Think of it as the opposite of Wine. While Wine allows you to run Windows applications directly on Linux, the Windows Subsystem for Linux allows you to run Linux applications directly on Windows.

Microsoft worked with Canonical to offer a full Ubuntu-based Bash shell environment that runs atop this subsystem. Technically, this isn’t Linux at all. Linux is the underlying operating system kernel, and that isn’t available here. Instead, this allows you to run the Bash shell and the exact same binaries you’d normally run on Ubuntu Linux. Free software purists often argue the average Linux operating system should be called “GNU/Linux” because it’s really a lot of GNU software running on the Linux kernel. The Bash shell you’ll get is really just all those GNU utilities and other software.

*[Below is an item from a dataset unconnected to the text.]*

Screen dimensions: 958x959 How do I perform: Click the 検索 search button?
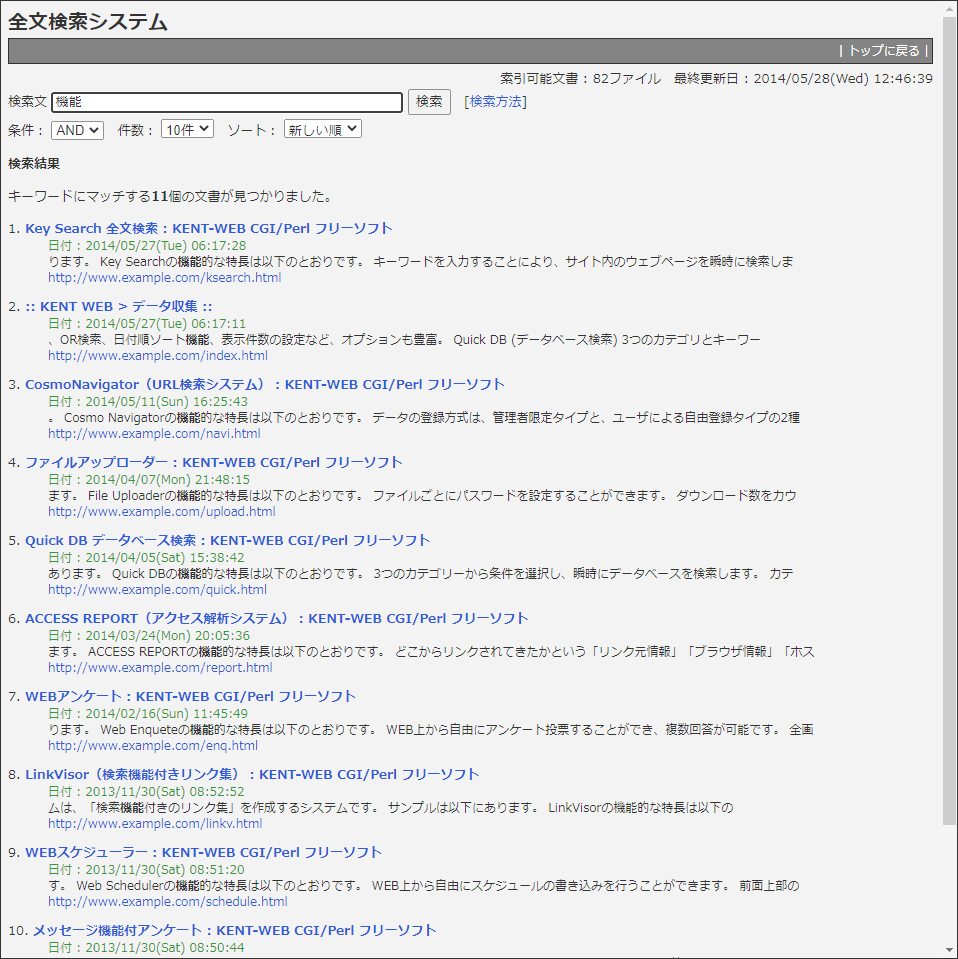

While this feature was originally called “Bash on Ubuntu on Windows,” it also allows you to run Zsh and other command-line shells. It now supports other Linux distributions, too. You can choose openSUSE Leap or SUSE Enterprise Server instead of Ubuntu, and Fedora is also on its way.

There are some limitations here. This doesn’t yet support background server software, and it won’t officially work with graphical Linux desktop applications. Not every command-line application works, either, as the feature isn’t perfect.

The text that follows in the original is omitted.